**WORK TO DO:**
Copy the records word for word, starting at the line that contains "You are a computer-use agent. Screen dimensions: 960x543" and stopping at the end of the records. Leave the pictures out of your answer.

**RECORD LIST:**

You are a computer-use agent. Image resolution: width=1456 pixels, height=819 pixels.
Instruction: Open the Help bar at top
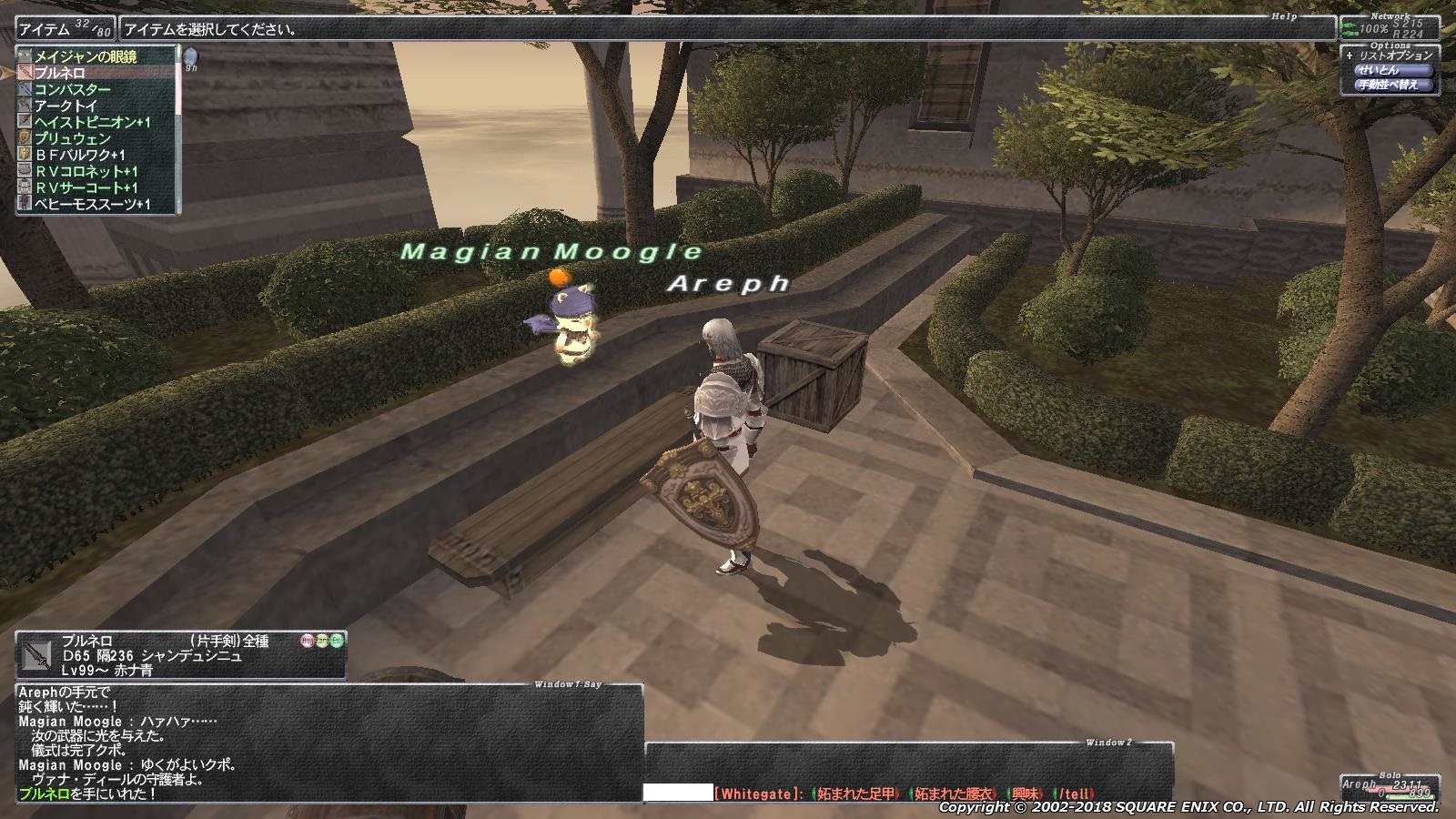[x=726, y=29]
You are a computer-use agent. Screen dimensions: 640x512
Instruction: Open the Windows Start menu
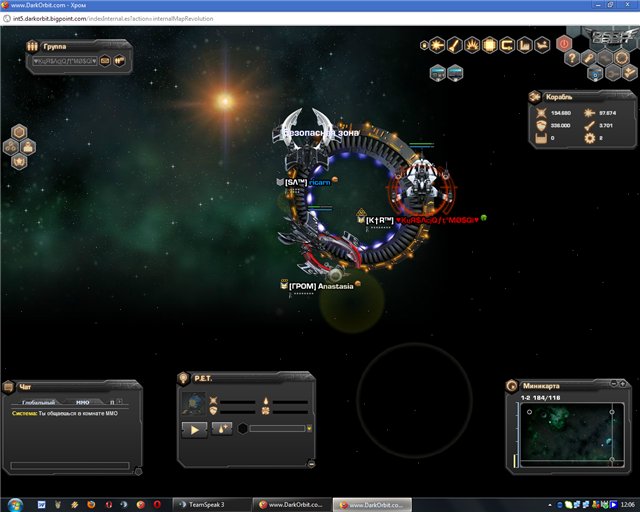point(11,504)

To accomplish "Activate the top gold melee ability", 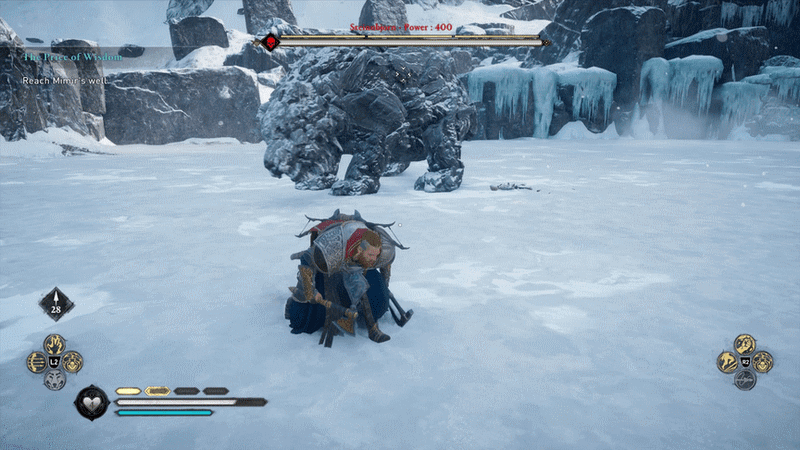I will (x=745, y=344).
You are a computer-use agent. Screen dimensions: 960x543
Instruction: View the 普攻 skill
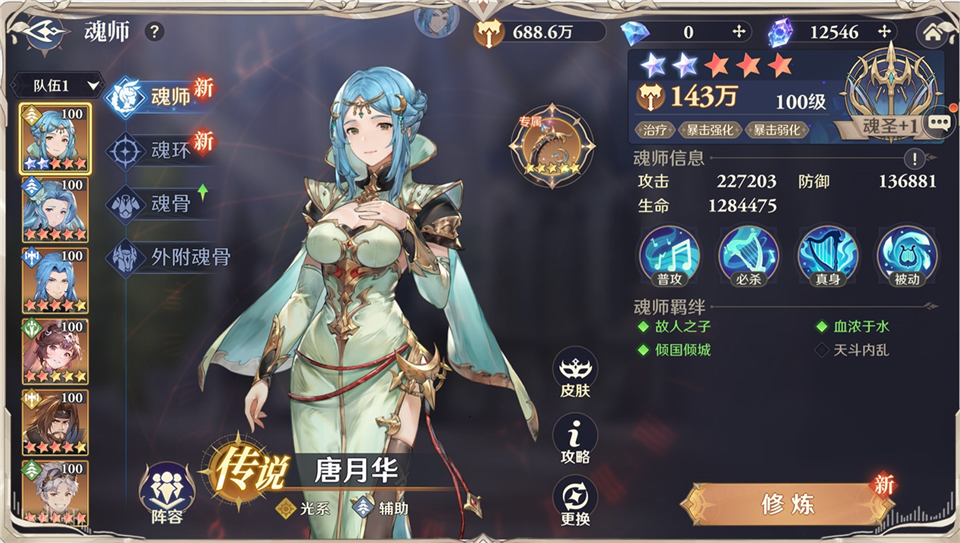(x=669, y=255)
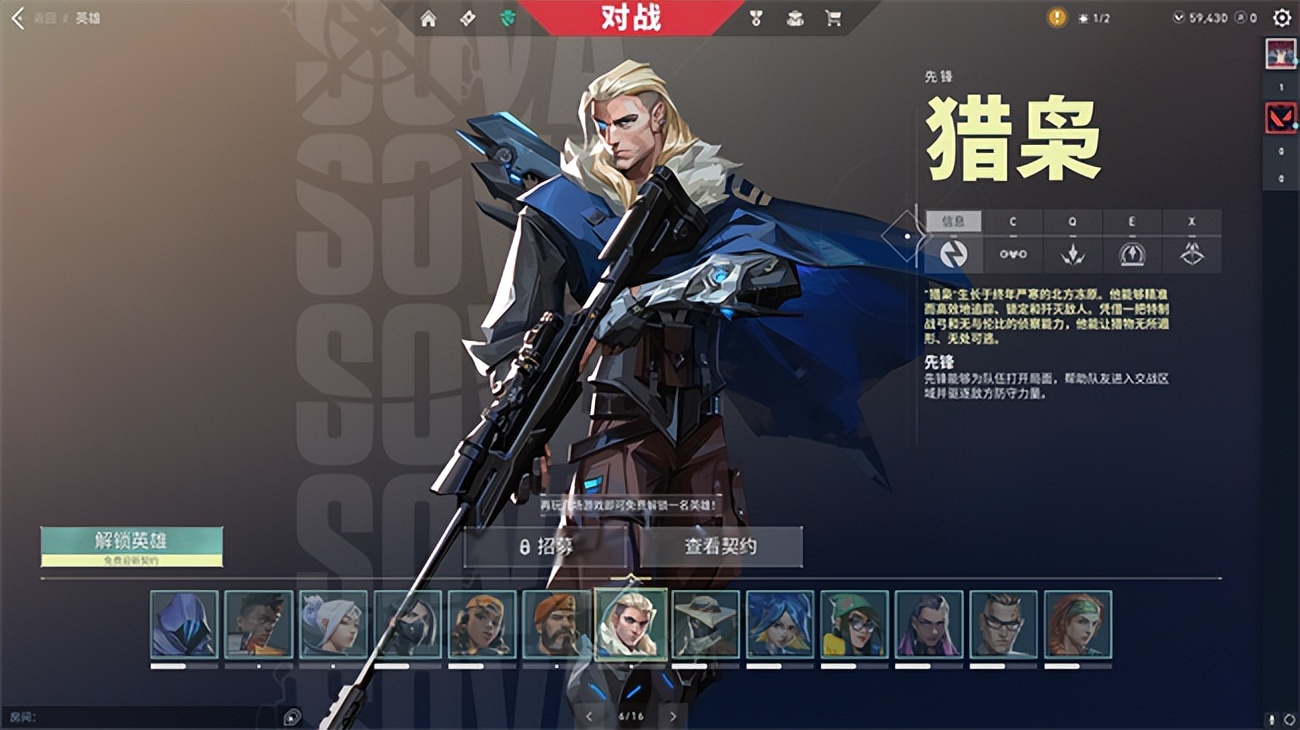Viewport: 1300px width, 730px height.
Task: Click the 招募 recruit button
Action: pos(549,546)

**EXERCISE OUTPUT:**
You are a computer-use agent. Screen dimensions: 960x543
Instruction: View the 普攻 skill
(x=669, y=255)
Viewport: 1300px width, 730px height.
Task: Click the 招募 recruit button
Action: pos(549,546)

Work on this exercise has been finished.